Beweging tegen het illegaal bewind tijdens de Duitse bezetting in de wereldoorlogen; in Nederl.: verzet(sbeweging), illegaliteit.
Ik stond met hem in de weerstand, WEYTS 1950, 68.
Men verwijt me tenslotte de inzet der Zwarte Brigade tegen het terrorisme - wat men in patriotistische taal weerstand is gaan noemen, BROUNS 1951, 192.
Je gaat beter niet in zaken als je niet gehaaid bent; na de oorlog stond je versteld van het aantal collaborateurs die bij de weerstand op een wit blaadje stonden, VAN AKEN 1965, 148.
Ik heb na den oorlog gene last gehad ... . ’t Scheelde zelfs geen haar of ik was in den weerstand geweest, THEYS 1972, 38.
Bloemenhulde aan de gedenkplaten van de Weerstand, Gentenaar 16/8/1977.
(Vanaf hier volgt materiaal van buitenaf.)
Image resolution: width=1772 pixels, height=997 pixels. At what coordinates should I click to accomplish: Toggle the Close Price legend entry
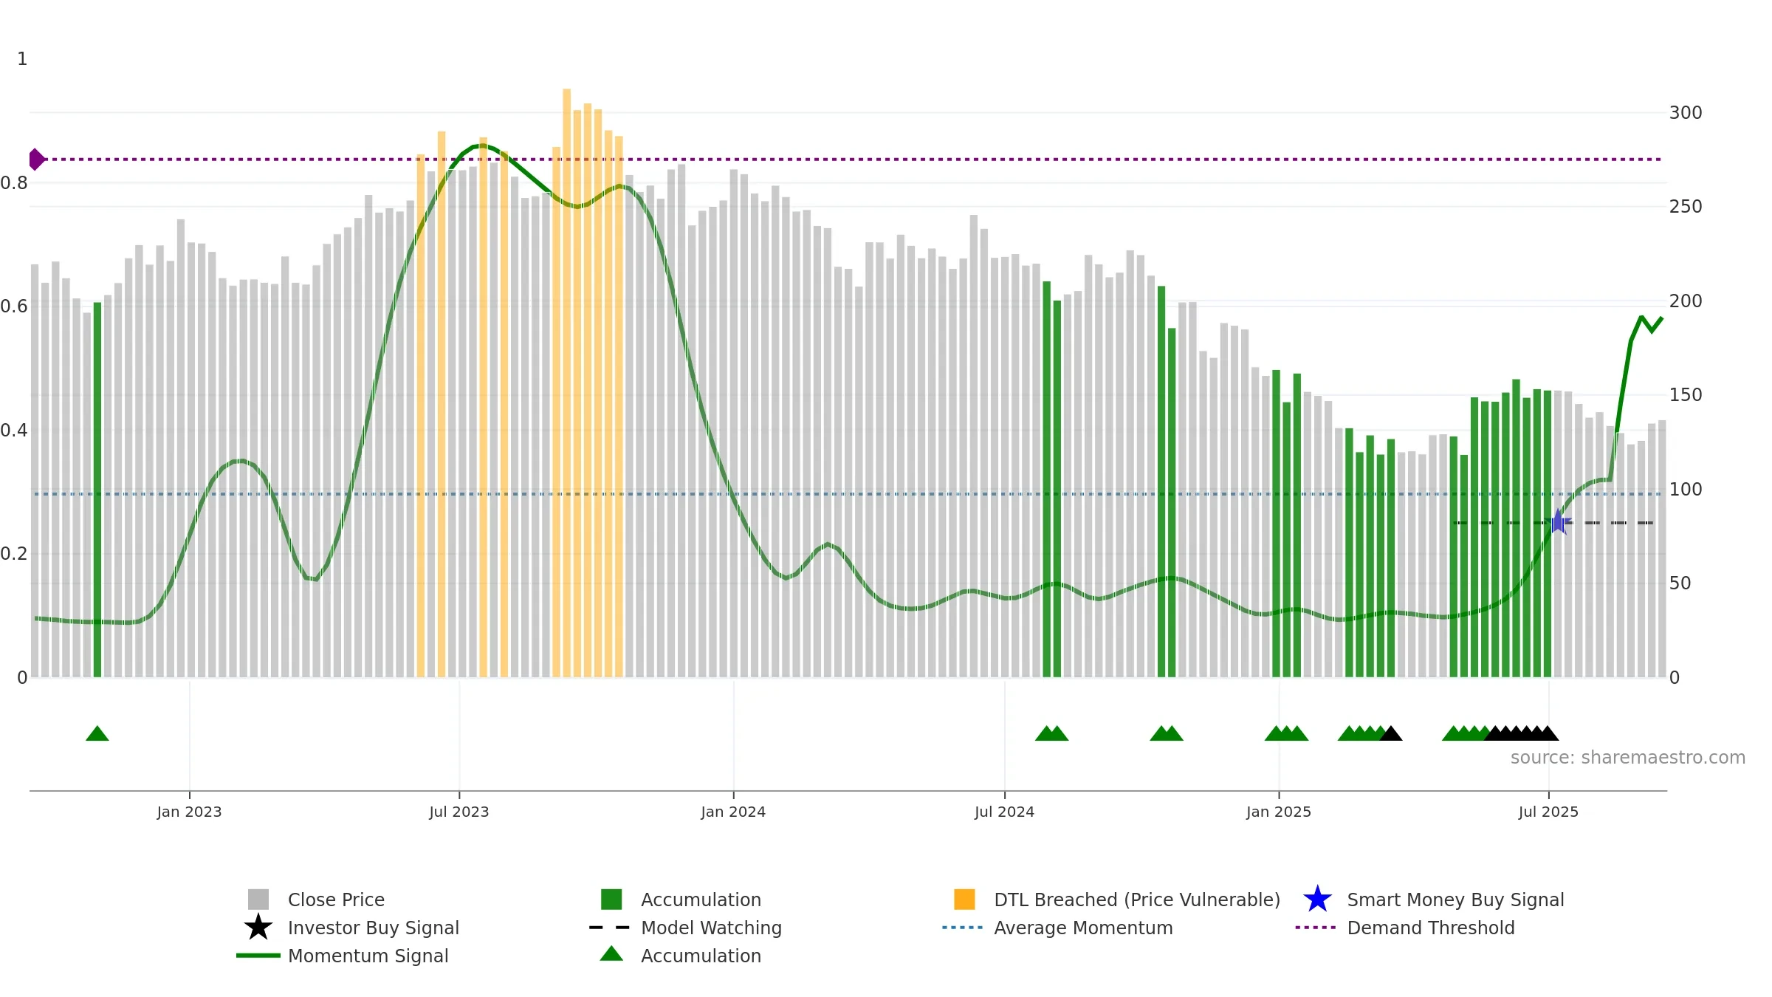tap(316, 900)
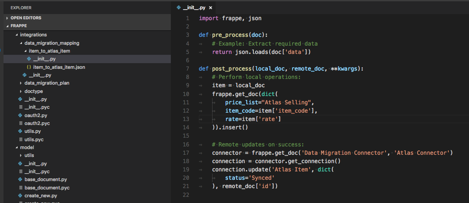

De leiders van de vaderlandslievende verenigingen woonden ... te Luik op de plaats der gefusilleerden een korte plechtigheid bij voor het nationaal monument van de weerstand, Verminkte juni 1978.
Sam.: weerstandsgroep, verzetsgroep (Toen het meisje laatstejaars was, werd ze lid van een weerstandsgroep, VAN AKEN 1965, 95).